Diane Cibrik, Herwig Ulf Meier-kriesche, Barbara Bresnahan, You Min Wu, Goran Klintmalm, Clifton E. Kew, Paul C. Kuo, John Whelchel, David Cohen, Prabakar Baliga, Enver Akalin, Enrico Benedetti, Francis Wright, Bonnie Lieberman, Bettina Ulbricht, Stephen Jensik, Sharon Inokuchi

Research output: Contribution to journalArticlepeer-review

16 Scopus citations

Abstract

Background: Cyclosporine exposure, as estimated by the area under the curve (AUC), predicts outcomes in renal transplantation. Cyclosporine concentration at two h post-dose (C2) has been shown to be the most reliable, single-point surrogate marker for AUC. The objective of this study was to measure renal function beyond month 2 post-transplant using two different C2 maintenance targets in combination with enteric-coated mycophenolate sodium (EC-MPS), corticosteroids, and basiliximab induction. Methods: In this open-label, multicenter trial, renal transplant recipients entered one of two randomized groups at day 61 post-transplant: group A (higher-C2 range) or group B (lower-C2 range). Results: Patients (164) were recruited, and 141 patients were entered the randomized groups (group A, n = 66; group B, n = 75). At 12 months, the mean calculated creatinine clearance was significantly greater in group B than in group A (79.2 vs. 71.0 mL/min, p < 0.05). Biopsy-proven acute rejection occurred in 14.7% patients in group B and in 24.2% patients in group A (n.s.).
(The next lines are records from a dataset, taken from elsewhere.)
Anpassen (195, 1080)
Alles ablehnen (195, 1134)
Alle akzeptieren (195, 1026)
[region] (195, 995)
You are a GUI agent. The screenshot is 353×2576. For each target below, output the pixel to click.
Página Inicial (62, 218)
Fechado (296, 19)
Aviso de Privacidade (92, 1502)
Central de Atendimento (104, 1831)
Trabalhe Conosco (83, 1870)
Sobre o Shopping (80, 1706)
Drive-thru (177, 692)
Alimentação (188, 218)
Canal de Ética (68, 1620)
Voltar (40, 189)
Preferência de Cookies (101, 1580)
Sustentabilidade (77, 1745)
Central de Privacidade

During the 12-month trial, 17.7% patients discontinued EC-MPS because of adverse events. Group B (44.0%) had fewer serious adverse events when compared with group A (62.1%; p = 0.04). Overall patient and graft survival were 99.4% and 95.7% respectively. Among 99 high-risk patients (i.e., African-American race, previous transplant, PRA >35% or >4 HLA mismatches), mean creatinine clearance at 12 months was 65.6 mL/min and biopsy-proven rejection occurred in 20.2% patients. Conclusions: Low cyclosporine C2 levels are associated with improved renal function compared with higher C2 levels when used in conjunction with EC-MPS, steroids and basiliximab induction. EC-MPS with low cyclosporine C2 levels, corticosteroids and basiliximab provides excellent renal function with good efficacy even in high-risk patients.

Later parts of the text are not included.